• **Work item**
In the entries below, the word "agent" appears on some lines. Copy each of those lines.

• **Data to process**
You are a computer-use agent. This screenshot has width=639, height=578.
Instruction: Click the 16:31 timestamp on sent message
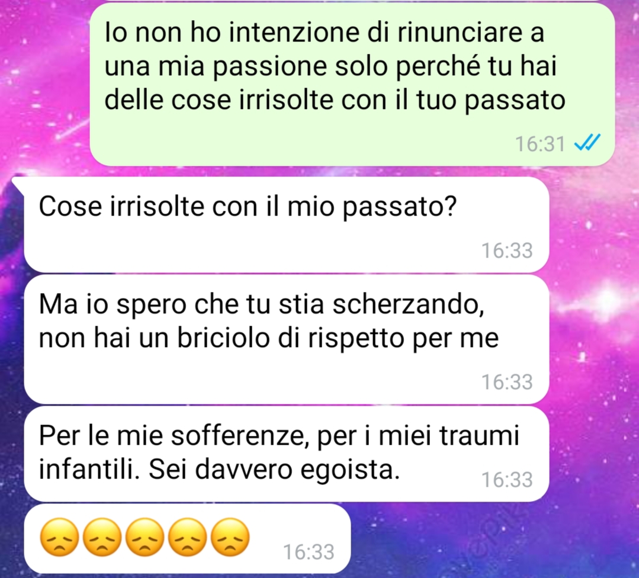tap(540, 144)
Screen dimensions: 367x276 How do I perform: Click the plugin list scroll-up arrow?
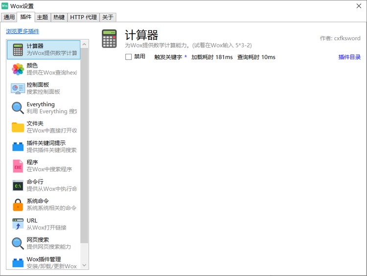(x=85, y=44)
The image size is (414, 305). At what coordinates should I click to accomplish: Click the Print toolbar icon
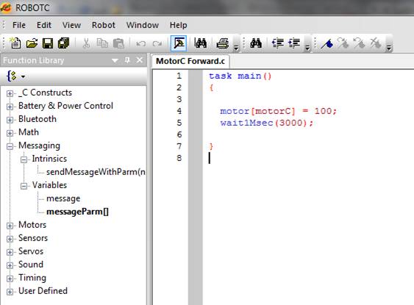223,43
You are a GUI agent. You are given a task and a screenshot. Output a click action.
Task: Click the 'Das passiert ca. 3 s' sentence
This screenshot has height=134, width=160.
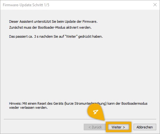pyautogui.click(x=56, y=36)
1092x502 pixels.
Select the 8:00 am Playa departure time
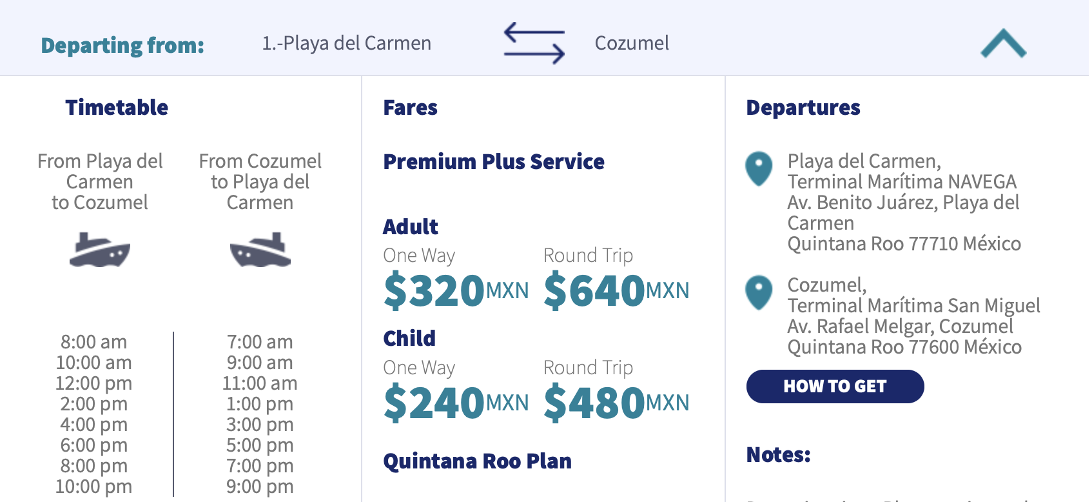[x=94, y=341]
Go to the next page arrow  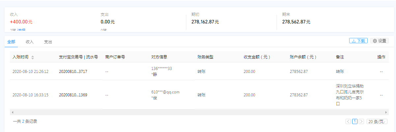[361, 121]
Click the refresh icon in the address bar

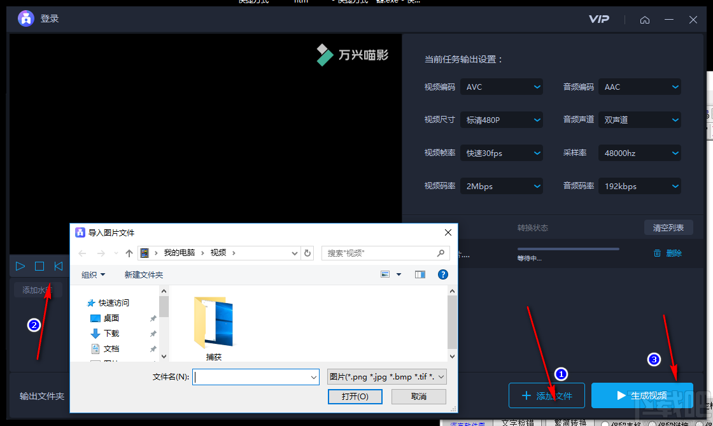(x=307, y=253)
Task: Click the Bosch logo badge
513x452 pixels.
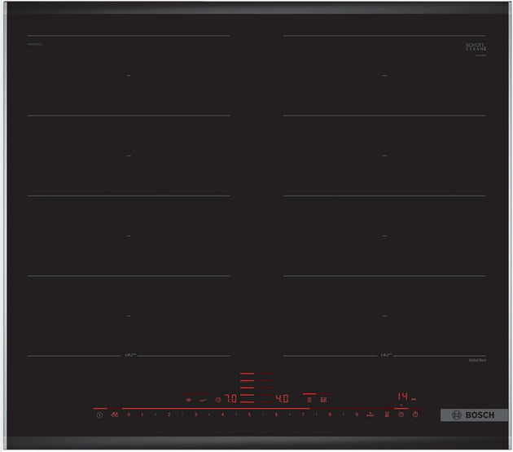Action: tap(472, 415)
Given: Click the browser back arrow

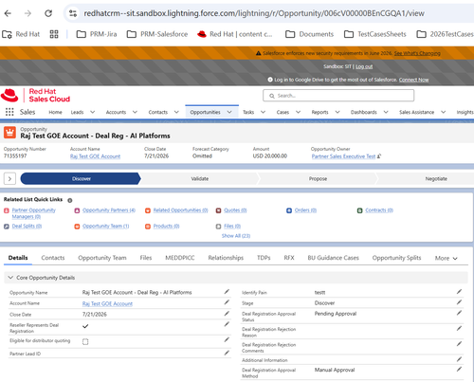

• **Answer box**
You are a computer-use agent. This screenshot has width=639, height=578.
You are a GUI agent. You are given a task and a screenshot. Output a click action.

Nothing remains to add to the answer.